Audit Logs
Audit Logs provide a complete, tamper-evident history of actions performed across all TIR services in your account. They are essential for security reviews, compliance audits, and troubleshooting unexpected changes.
What Audit Logs Track
Audit Logs capture events such as:
- User additions, updates, and removals
- Project creation or deletion
- Resource provisioning and deprovisioning (notebooks, endpoints, datasets, etc.)

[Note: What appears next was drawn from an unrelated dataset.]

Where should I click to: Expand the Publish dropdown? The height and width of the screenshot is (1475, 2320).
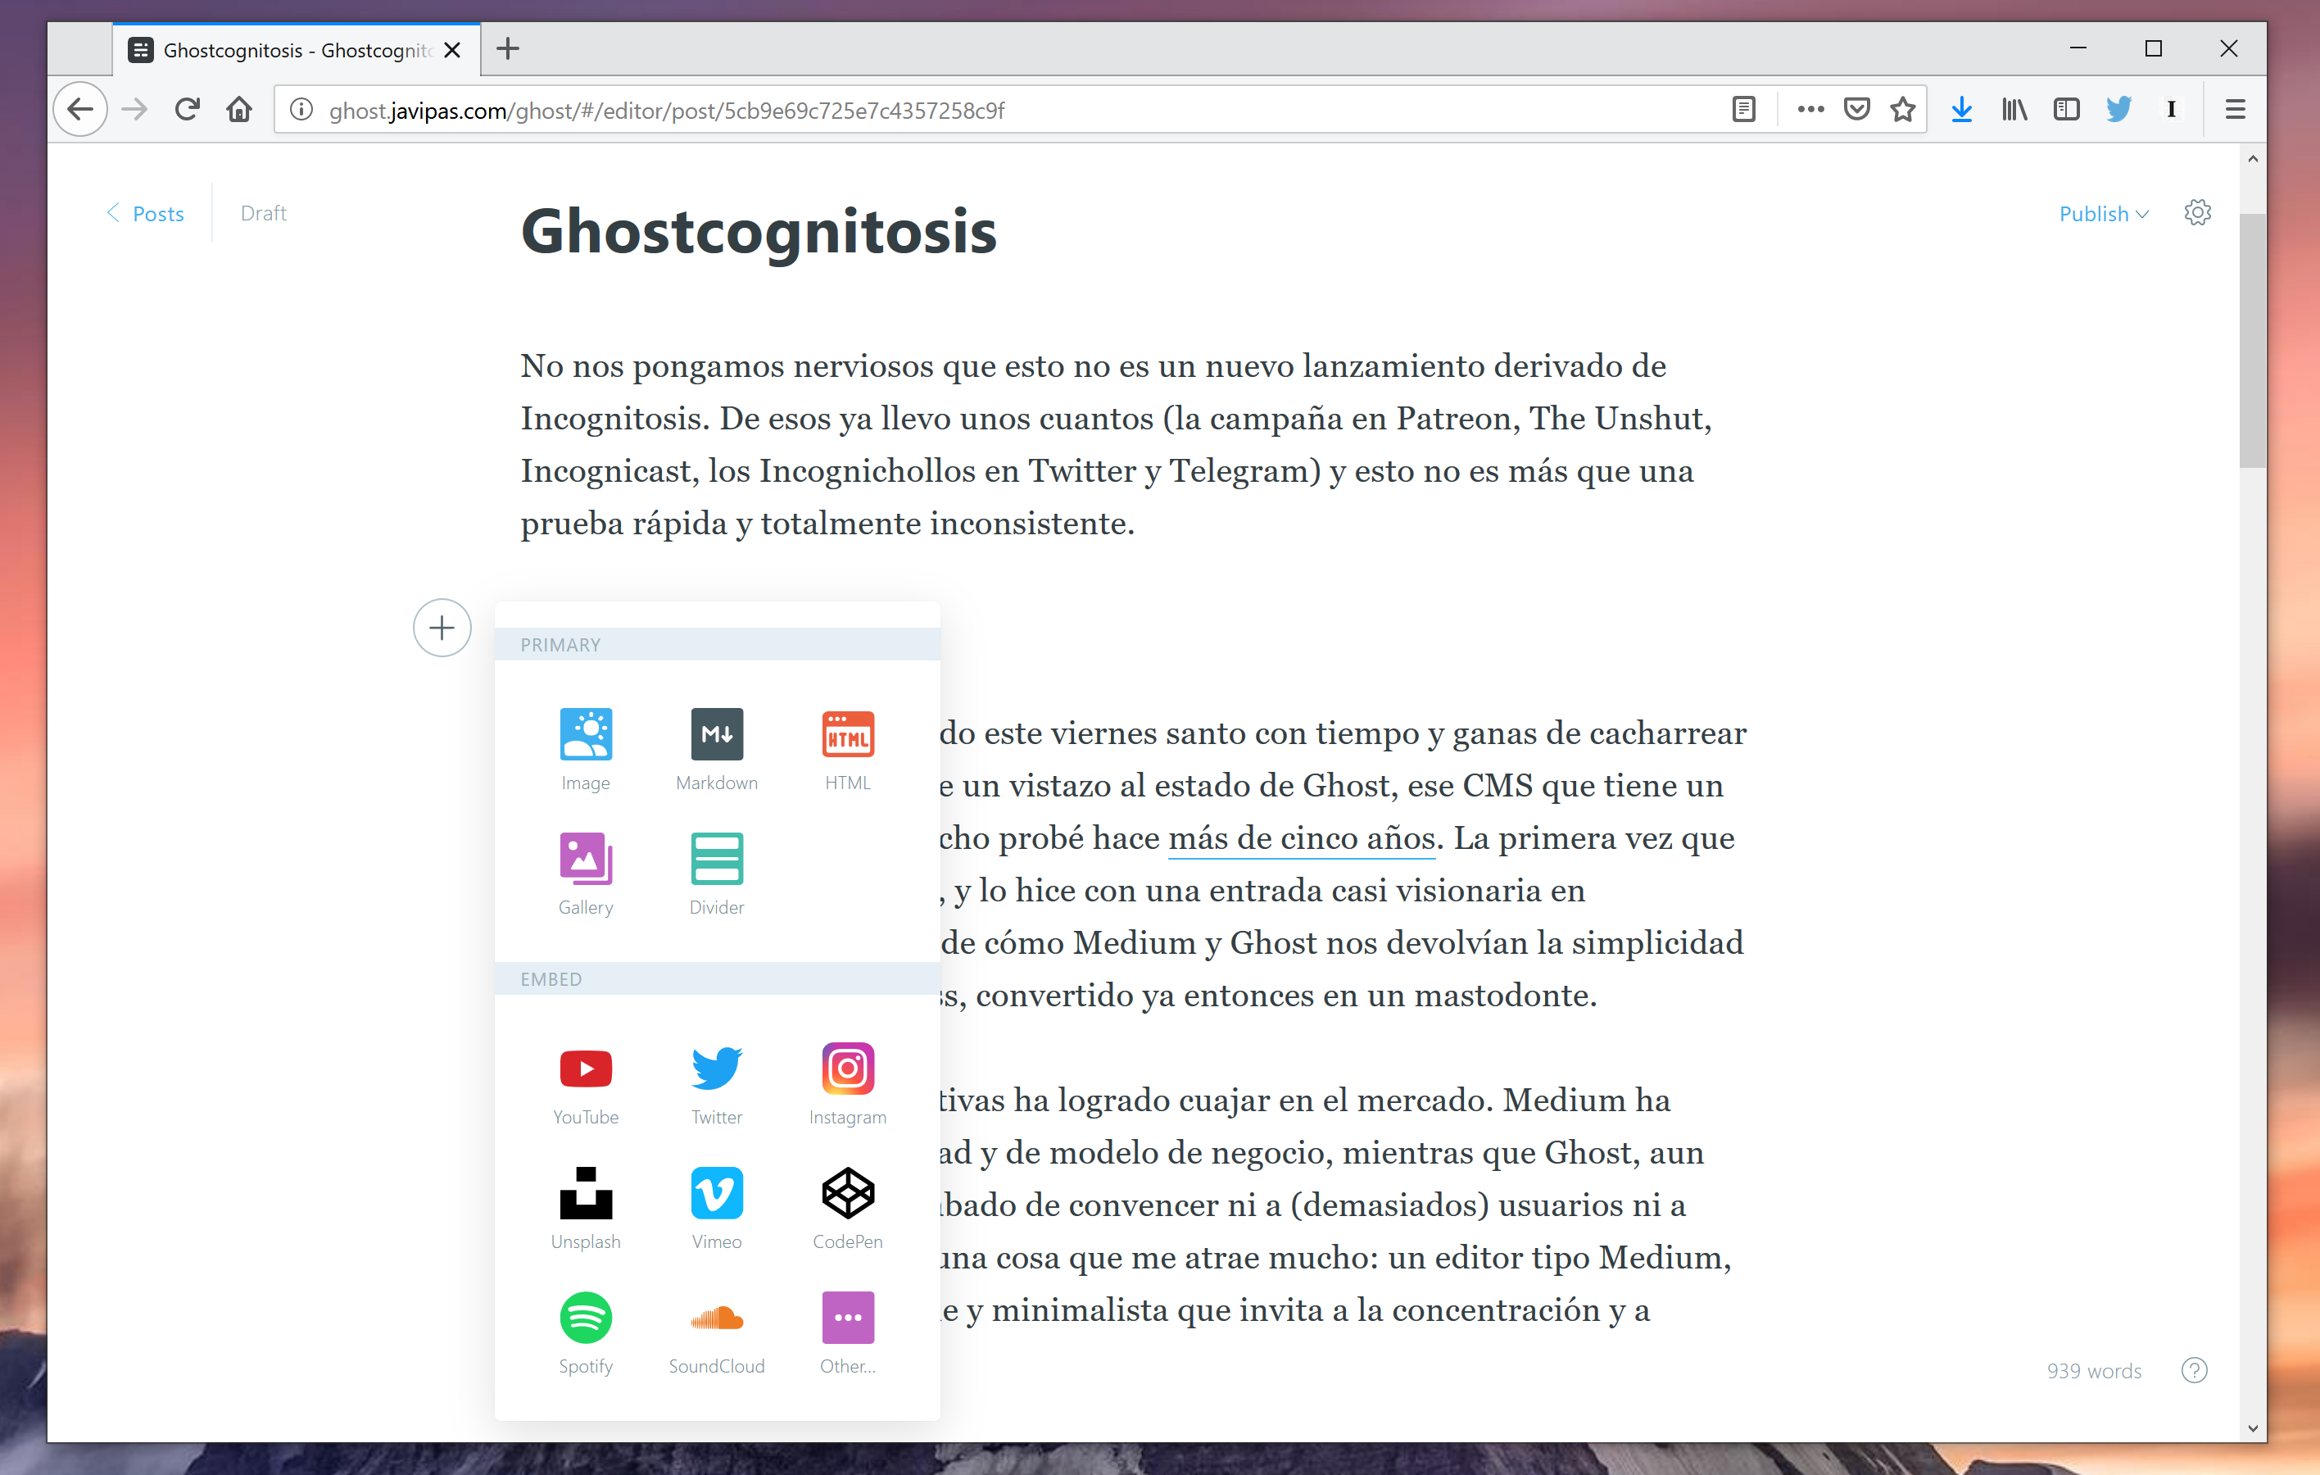[x=2102, y=214]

- Policy changes and permission updates
- Authentication and access events
Accessing Audit Logs
- In the TIR sidebar, click Audit Logs.
- Use the Service dropdown to filter events by a specific TIR service.
- Use the Period selector to filter by time range.
- The log table will update to show all matching events.
Reading Log Entries
Each log entry typically includes:
| Field | Description |
|---|---|
| Timestamp | When the event occurred |
| User | Who performed the action |
| Service | Which TIR service was involved |
| Action | What operation was performed |
| Status | Whether the action succeeded or failed |
Best Practices
- Review audit logs regularly to detect unauthorized access or unexpected changes.
- Export or archive logs periodically if your compliance policy requires long-term retention.
- Combine audit log reviews with IAM Panel checks to ensure role assignments remain appropriate.